A biblioteca escolar representa o primeiro contato formal do estudante com a leitura, principalmente se a leitura não for uma prática familiar. Quando a leitura não ocorre no ambiente familiar, a biblioteca escolar passa a ser determinante para promover o gosto pela leitura, atividade que fará diferença na formação do indivíduo (VALENTIM, 2016, p. 25).

Além da leitura variada de livros, revistas, jornais e gibis, a biblioteca deverá oferecer os recursos de multimídia, atraentes para os mais jovens.
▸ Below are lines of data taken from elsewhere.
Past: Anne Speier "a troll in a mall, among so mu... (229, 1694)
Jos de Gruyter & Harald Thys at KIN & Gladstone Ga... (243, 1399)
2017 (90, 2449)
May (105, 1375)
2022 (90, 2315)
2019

O espaço para um público dos doze aos dezessete anos dificilmente terá frequência se não for além da leitura convencional. (MILANESI, 2002, p. 63). Essas bibliotecas devem ser atrativas e não apenas um local de estudo, mas sim, um ambiente de ensino, de múltiplas possibilidades, para estabelecer uma boa integração com seus usuários, tornando os mesmos, participativos, no desenvolvimento da sua unidade, seja, no âmbito estrutural, bibliográfico, informacional ou intelectual.

Se as bibliotecas públicas são as instituições mais pobres do universo bibliotecário, as bibliotecas escolares são paupérrimas. Relegadas a um canto, sob a custódia de um professor afastado da função docente (como se a função da biblioteca não fosse por si só essencialmente educacional), sobrevivendo às custas de doações de livros muitas vezes inadequados, levam uma existência vegetativa. É claro que há exceções, tanto no setor público quanto no privado, mas são tão poucas no quadro geral do país, que se torna dispensável procurar mencioná-las. (BRIQUET LEMOS, 2008, p. 108-109).

As bibliotecas escolares devem girar em torno da comunidade, assim é interessante ressaltar, que as bibliotecas se diferem entre si, por suas condições culturais, sociais e sócio econômicas, o que acaba afetando em sua estrutura organizacional, a qual será desenvolvida de acordo com as possibilidades e recursos disponíveis em cada escola onde ela se insere.